What is a final walk-through?

Before we get to your final walk-through checklist, it’s important to understand the differences between the final walk-through and the home inspection you recently completed. 

A home inspection gives you the opportunity to request that the seller complete any home repairs that are needed. At the final walk-through, you have the opportunity to:

  • Confirm that the agreed-upon repairs from the home inspection have been completed.

  • The home’s condition hasn’t changed since the inspection.

  • The property is in satisfactory condition.

It’s especially important to conduct a thorough walk-through if there has been a major storm, rain, or strong winds since the inspection. The final walk-through is one of the last tasks you need to complete before closing on your new home — typically on the day of closing or shortly before, after the seller has moved out.

Who attends the final walk-through?

You’re anxious to close. You might be tempted to skip your final walk-through, but it’s important that all buyers attend and actively participate in the final walk-through — and cover off on all of the checklist items. Your real estate agent will also attend the walk-through with you.

What to bring to your final walk-through?

There are a few essential items you should bring with you to the final walk-through on your new home. These items will help you to take notes (either for the seller or your own personal records), take photos of any damage, and reference the terms you agreed to in your contract. 

  • The contract. Make sure you have a copy of your contract with them during the walk-through for reference.

  • A notebook. Take detailed notes with date and time to stay organized. 

  • A phone or camera. Document the condition of your new home.

  • Your phone charger. It will keep you from running out of battery while taking pictures – and you can use it to test your electrical outlets.

  • The inspection report. Having the inspection report will remind you what the seller agreed to repair – so you can make sure it was done. Pro tip: Request from your real estate agent that the seller provides you copies of receipts and warranties from the agreed-upon work that was completed. 

  • Blue painter’s tape or sticky notes. If your home is new, you can use blue painter’s tape to mark any unfinished areas for the builder. Otherwise, sticky notes are a good way to mark problem areas for the seller’s reference.

  • Your agent! Make sure your real estate agent comes with you to your final walk-through, especially if you are a first-time homebuyer. They’ll help make sure you cover off properly on all of your checklist items.

What to look for during your final walk-through?

It’s the big day. You’ll want to have a game plan with your real estate agent to make sure you cover every area of the home.

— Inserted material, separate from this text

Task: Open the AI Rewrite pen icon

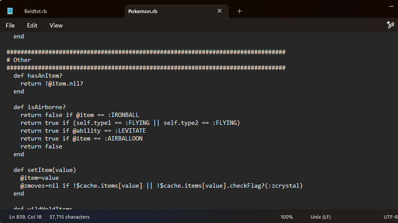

Work from top to bottom going, room by room until you’ve checked out every room in the house (don’t forget the basement, attic and crawl spaces!). 

A typical walk-through should take around 30 minutes to complete. Make sure to check these tasks off your list.

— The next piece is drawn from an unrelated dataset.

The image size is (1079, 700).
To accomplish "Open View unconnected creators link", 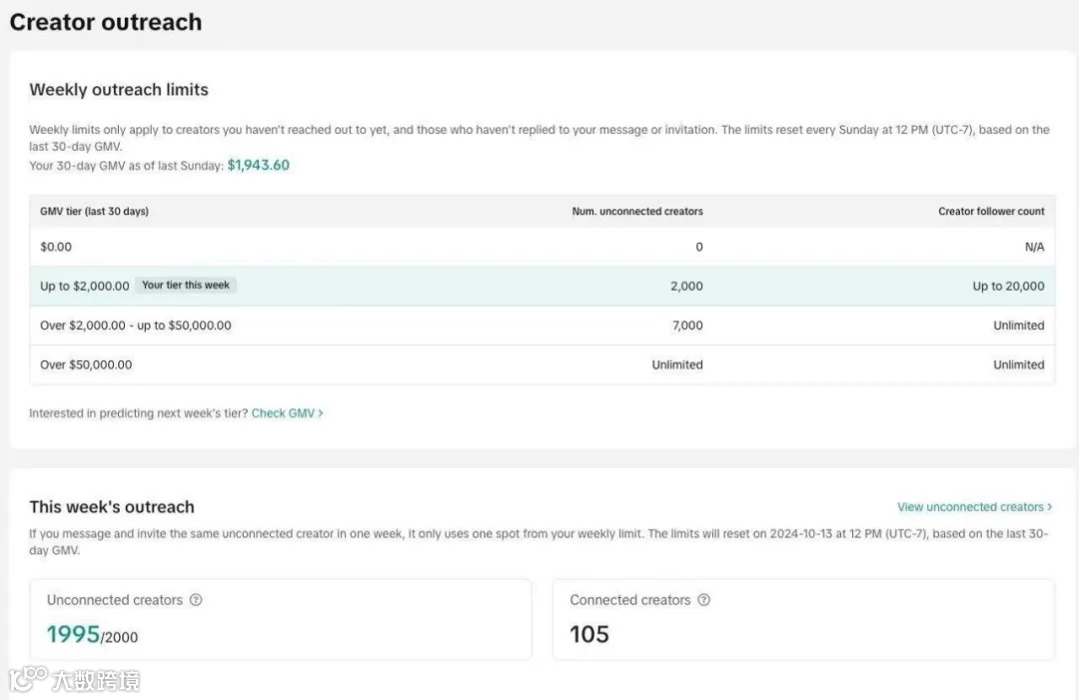I will (x=974, y=507).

Look in every direction: walls, floors, and ceilings

Damage can often occur during the moving process or be revealed after the seller moves out. Once the artwork, televisions, and decorations come off the walls, nail holes, bracket marks, peeling paint, and other damage may be obvious. Scratches on the floor or stains hiding beneath carpets can emerge when the furniture is gone. And water damage from removing appliances can appear.

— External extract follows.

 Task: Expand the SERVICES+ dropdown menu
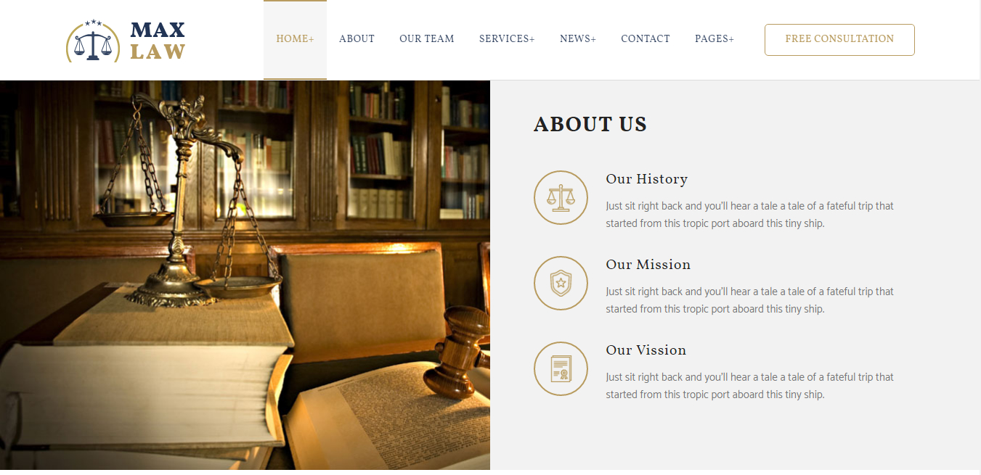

Inspect all of these problem areas and see if there is any large-scale damage that needs to be addressed with the seller.

Open all windows and doors

When you enter each room, make sure all of the windows, doors, locks, and latches are functional. Windows and doors should open smoothly and should not be painted shut — it’s a fire hazard. Also, check if the screens, blinds, and any window coverings work as intended. This sounds like a big task, but breaking it up by room and working as a team will make it go quickly. And don’t forget to check the garage doors.

Check all of the water fixtures

Test all of the water fixtures in the home and on the property. This includes kitchen sinks, bathrooms, the basement, toilets, showers, hoses, irrigation systems, and pools. Make sure faucets turn on smoothly, drain properly, and have hot and cold water. Is water pressure sufficient? Check if toilets flush properly, and be sure nothing leaks. These areas are also good places to check for water damage.

Inspect the kitchen and laundry room

These two rooms are home to some of your most-used appliances. Test the appliances to ensure they’re still in working order — refrigerator, stove, dishwasher, microwave, washing machine, dryer, garbage disposal, etc. Also, make sure to check behind (and under) the refrigerator, dishwasher, and washing machine to ensure there are no signs of mold or water damage.

Test the AC, heat, and electrical systems

Whether it’s the dead of winter or the middle of summer, you should test both the air conditioning and heating systems for functionality during the final walk-through — including the thermostats. You should also check light switches, ceiling fans, outside lights, doorbells, security systems, any outlets connected to light switches, and any other electrical elements in the home.

While you’re in the basement, check the circuit breaker to make sure it’s functional and accessible.

Watch out for pests

While you are going through each room of the home, keep an eye out for any signs of pests. Rotting or cracked wooden beams can be home to termites or other pests, while droppings in the basement or attic can be a sign of infestation. These concerns should be cleared up with the seller before closing.

Check in on fixtures or included property

Make sure you account for all fixtures and personal property included in the home purchase agreement and that you understand the difference between the two. A fixture is a permanent part of a home or attached to the home itself (e.g. light fixtures, ceiling fans, mailboxes, landscaping, or door knobs). Personal property is anything that the seller could take with them (like lawn furniture or appliances).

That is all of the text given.